> Aim of the exercise: Copy out the rows from the line containing "Task: Fit the workflow to screen" through the line containing "click(x=918, y=37)", requests included, and add 140 to every coordinate value in the answers.

> Provided data:
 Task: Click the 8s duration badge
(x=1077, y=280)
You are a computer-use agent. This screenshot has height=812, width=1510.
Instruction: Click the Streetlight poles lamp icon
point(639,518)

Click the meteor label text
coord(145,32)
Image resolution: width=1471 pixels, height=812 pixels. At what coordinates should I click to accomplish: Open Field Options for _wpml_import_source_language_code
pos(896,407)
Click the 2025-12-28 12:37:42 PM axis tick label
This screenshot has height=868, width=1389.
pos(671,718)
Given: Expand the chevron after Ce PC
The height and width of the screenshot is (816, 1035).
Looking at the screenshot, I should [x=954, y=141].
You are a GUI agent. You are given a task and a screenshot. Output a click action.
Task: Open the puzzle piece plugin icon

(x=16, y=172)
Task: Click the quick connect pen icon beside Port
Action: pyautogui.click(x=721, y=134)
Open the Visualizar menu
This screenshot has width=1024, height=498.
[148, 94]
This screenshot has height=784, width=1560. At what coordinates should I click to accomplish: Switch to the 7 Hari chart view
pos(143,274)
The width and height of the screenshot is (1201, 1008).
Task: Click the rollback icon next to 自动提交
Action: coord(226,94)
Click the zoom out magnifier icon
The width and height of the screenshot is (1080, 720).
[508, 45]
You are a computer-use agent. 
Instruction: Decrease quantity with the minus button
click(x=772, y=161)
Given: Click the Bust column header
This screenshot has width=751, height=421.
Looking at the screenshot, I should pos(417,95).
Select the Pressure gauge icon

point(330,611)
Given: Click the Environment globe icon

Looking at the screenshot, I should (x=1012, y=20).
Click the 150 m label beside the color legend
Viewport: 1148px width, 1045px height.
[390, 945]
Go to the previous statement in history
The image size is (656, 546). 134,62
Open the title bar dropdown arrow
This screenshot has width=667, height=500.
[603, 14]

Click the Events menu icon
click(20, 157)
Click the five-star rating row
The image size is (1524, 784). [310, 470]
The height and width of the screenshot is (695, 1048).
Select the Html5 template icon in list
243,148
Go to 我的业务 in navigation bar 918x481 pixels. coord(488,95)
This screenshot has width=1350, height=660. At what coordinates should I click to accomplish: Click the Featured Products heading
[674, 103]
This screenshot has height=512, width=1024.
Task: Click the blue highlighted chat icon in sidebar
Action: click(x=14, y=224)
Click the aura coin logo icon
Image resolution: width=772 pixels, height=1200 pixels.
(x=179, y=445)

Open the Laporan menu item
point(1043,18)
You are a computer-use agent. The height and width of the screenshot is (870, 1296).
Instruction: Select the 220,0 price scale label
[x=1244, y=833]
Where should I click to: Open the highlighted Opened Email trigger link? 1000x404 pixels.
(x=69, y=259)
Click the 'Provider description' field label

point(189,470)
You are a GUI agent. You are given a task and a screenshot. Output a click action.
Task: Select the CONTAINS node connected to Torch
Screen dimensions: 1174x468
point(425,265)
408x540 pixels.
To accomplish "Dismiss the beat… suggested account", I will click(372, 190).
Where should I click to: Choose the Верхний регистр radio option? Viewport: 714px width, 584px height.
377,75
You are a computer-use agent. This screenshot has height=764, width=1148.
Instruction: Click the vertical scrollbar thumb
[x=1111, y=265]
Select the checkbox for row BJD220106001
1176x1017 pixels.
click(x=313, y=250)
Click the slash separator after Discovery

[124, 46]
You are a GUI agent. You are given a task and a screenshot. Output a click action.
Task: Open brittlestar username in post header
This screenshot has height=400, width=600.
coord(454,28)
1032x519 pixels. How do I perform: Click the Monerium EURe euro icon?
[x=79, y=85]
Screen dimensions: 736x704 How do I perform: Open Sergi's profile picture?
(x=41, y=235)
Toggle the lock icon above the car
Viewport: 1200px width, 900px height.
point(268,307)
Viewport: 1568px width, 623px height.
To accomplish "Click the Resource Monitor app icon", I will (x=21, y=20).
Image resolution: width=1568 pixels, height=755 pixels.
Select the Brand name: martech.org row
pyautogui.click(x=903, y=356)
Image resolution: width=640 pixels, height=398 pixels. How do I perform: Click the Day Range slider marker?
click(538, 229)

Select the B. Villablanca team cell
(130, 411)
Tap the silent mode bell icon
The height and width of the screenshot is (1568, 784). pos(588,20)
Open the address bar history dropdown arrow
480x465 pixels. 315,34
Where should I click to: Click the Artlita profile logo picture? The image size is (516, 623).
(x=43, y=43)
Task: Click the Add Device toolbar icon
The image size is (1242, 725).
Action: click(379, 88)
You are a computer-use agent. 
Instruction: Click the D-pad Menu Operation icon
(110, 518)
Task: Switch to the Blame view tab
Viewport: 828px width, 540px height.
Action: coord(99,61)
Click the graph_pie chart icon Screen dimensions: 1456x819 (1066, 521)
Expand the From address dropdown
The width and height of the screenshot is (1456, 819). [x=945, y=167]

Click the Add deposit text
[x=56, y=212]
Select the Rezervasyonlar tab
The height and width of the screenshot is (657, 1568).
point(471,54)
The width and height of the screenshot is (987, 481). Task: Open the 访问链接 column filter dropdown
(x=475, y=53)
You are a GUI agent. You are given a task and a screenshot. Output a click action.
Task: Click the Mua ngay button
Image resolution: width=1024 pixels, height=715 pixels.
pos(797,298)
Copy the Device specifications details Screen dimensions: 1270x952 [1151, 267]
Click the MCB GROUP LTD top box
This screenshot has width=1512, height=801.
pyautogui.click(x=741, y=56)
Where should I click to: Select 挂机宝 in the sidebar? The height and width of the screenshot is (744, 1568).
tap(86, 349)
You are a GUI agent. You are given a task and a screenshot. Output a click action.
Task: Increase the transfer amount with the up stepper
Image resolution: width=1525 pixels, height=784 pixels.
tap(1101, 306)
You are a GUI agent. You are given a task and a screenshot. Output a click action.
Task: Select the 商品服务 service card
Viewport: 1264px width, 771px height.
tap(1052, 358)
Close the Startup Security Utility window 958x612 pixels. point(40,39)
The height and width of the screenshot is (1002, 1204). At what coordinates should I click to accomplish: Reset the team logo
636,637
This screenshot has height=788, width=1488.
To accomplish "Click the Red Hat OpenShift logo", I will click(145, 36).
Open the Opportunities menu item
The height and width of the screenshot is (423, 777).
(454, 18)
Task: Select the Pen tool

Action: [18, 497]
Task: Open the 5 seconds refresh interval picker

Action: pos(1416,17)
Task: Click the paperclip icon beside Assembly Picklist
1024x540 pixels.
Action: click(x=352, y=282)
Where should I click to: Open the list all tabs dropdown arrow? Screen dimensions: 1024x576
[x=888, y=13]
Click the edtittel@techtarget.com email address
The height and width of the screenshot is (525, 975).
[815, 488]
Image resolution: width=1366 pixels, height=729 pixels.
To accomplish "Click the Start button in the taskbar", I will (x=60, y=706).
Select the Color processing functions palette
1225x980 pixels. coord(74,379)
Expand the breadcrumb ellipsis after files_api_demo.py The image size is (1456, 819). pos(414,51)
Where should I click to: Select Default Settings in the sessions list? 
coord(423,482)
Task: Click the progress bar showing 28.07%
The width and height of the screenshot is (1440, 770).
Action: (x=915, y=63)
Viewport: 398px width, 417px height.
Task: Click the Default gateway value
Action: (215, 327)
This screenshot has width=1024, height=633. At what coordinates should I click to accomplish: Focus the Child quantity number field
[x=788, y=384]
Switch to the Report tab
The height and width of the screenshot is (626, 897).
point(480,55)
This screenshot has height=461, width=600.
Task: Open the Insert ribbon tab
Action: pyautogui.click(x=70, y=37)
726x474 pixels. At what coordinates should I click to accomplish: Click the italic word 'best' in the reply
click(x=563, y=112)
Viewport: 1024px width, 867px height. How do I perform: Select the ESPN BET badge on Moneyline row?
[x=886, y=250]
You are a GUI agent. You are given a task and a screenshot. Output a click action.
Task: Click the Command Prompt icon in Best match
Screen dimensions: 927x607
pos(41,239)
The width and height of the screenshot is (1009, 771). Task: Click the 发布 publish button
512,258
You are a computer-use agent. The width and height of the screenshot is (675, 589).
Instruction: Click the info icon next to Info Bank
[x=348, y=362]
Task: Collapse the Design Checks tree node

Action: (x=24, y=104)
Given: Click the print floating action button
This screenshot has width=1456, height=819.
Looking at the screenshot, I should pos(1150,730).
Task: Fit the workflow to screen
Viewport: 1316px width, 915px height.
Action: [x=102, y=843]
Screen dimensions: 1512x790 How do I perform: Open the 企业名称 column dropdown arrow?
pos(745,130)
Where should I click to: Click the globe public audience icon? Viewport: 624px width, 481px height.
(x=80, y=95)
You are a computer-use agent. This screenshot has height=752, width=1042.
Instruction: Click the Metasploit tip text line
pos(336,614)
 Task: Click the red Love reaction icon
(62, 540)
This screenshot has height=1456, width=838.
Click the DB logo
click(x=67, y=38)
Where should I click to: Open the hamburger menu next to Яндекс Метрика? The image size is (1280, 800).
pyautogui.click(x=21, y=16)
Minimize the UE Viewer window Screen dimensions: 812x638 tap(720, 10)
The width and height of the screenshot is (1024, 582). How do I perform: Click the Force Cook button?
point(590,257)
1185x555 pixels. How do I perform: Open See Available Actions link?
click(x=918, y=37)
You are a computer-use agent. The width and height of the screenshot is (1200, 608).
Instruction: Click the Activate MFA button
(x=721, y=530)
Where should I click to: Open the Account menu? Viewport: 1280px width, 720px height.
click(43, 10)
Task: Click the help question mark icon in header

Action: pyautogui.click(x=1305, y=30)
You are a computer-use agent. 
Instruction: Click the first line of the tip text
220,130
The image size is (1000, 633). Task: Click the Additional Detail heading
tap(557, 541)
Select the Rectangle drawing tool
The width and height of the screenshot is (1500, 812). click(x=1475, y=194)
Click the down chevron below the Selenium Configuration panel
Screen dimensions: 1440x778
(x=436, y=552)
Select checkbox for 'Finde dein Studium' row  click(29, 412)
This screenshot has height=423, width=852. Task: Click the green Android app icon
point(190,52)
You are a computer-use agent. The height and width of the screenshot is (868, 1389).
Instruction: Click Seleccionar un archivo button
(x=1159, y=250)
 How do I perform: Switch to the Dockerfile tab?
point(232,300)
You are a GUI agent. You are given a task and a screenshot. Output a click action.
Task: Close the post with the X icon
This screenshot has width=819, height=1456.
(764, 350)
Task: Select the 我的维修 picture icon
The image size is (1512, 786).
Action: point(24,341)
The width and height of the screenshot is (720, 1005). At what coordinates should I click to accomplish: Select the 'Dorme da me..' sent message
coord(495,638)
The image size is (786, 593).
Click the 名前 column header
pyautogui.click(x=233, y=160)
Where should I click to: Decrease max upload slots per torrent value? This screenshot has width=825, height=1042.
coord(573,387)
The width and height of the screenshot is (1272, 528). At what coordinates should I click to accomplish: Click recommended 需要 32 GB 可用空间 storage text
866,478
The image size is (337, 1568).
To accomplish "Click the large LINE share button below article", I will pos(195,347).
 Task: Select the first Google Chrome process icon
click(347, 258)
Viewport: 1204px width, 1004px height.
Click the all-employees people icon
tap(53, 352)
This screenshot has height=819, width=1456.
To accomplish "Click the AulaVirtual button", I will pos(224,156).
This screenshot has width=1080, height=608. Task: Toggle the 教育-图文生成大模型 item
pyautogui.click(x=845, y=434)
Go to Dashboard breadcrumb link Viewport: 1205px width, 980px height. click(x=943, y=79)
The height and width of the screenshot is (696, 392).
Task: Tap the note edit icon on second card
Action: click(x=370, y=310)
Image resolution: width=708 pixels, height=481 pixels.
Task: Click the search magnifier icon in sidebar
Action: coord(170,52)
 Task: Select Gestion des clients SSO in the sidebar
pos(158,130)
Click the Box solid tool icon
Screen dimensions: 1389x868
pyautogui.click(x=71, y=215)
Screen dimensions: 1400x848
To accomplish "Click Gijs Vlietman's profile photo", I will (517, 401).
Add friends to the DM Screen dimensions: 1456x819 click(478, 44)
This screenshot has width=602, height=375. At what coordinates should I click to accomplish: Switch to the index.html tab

> Task output:
Task: Fit the workflow to screen
Viewport: 1316px width, 915px height.
Action: [x=242, y=983]
Screen dimensions: 1512x790 How do I perform: Open the 企业名称 column dropdown arrow?
pos(885,270)
Where should I click to: Click the globe public audience icon? Viewport: 624px width, 481px height.
(x=220, y=235)
You are a computer-use agent. This screenshot has height=752, width=1042.
Instruction: Click the Metasploit tip text line
pos(476,754)
 Task: Click the red Love reaction icon
(202, 680)
This screenshot has height=1456, width=838.
Click the DB logo
click(x=207, y=178)
Where should I click to: Open the hamburger menu next to Яндекс Метрика? The image size is (1280, 800).
pyautogui.click(x=161, y=156)
Minimize the UE Viewer window Screen dimensions: 812x638 tap(860, 150)
The width and height of the screenshot is (1024, 582). How do I perform: Click the Force Cook button?
point(730,397)
1185x555 pixels. How do I perform: Open See Available Actions link?
click(x=1058, y=177)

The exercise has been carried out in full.